BP Releases 3Q06 Earnings
BP's third quarter replacement cost profit was $6,975 million, compared with $4,410 million a year ago, an increase of 58%. For the nine months, replacement cost profit was $18,358 million compared with $14,882 million, up 23%.
The third quarter result included a net non-operating gain of $1,225 million compared with a net non-operating charge of $921 million in the third quarter of 2005. This includes significant gains on upstream asset disposals. For the nine months, the net non-operating gain was $1,214 million compared with a net non-operating charge of $1,201 million for the nine months of 2005.
Compared with a year ago, the third quarter trading environment reflected higher oil realizations and higher retail margins but lower refining margins and lower gas realizations.
Net cash provided by operating activities for the quarter and nine months was $5.1 billion and $23.2 billion compared with $6.4 billion and $22.5 billion a year ago.
The ratio of net debt to net debt plus equity was 16%.
The quarterly dividend, to be paid in December, is 9.825 cents per share ($0.5895 per ADS) compared with 8.925 cents per share a year ago. For the nine months, the dividend showed an increase of 10%. In sterling terms, the quarterly dividend is 5.241 pence per share, compared with 5.061 pence per share a year ago; for the nine months the increase was 8%. During the nine months, the company repurchased 1,024 million of its own shares at a cost of $12 billion.
BP Group Chief executive, Lord Browne, said:
"The trading environment reflected higher oil realizations and retail margins but lower refining margins and gas realizations compared to a year ago. The third quarter result benefited from significant disposal gains and IFRS accounting effects. Results are being impacted by higher tax charges. The share buyback program is continuing, with $3.5 billion of share repurchases during the quarter".

*Recorded information*
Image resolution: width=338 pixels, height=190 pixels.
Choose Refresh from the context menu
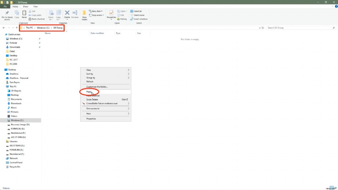coord(90,81)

*Your tasks*
(1) In the BP third-quarter 2006 earnings release, what was the cost of the shares the company repurchased during the nine months?
(2) Write the next part of the BP third-quarter 2006 earnings release, starting after its final sentence.

*Exercise answers*
(1) $12 billion

(2)
Summary Quarterly Results
Exploration and Production's third quarter result benefited from higher liquid realizations offset by lower gas realizations. In addition, it included higher production taxes and higher costs, reflecting the impacts of sector specific inflation, revenue investment and production growth. Furthermore, the result includes significant net gains on the sale of assets. BP's share of the TNK-BP result benefited from a gain of $892 million on the sale of its interest in the Urdmurtneft assets.
Compared with a year ago, the Refining and Marketing result, excluding Texas City, reflects strong operating performance. The lower result reflects lower refining margins, reduced supply optimization benefits and the impact of higher levels of refining turnaround activity. Retail margins improved strongly compared with a year ago. The result includes a significant gain related to IFRS fair value accounting effects.
In Gas, Power and Renewables, the lower third quarter result includes a charge for non-operating items compared with a gain in the same period last year. A significant reduction in the contribution from gas and power marketing and trading was partly offset by better operational performance in the natural gas liquids business and a lower charge related to IFRS fair value accounting.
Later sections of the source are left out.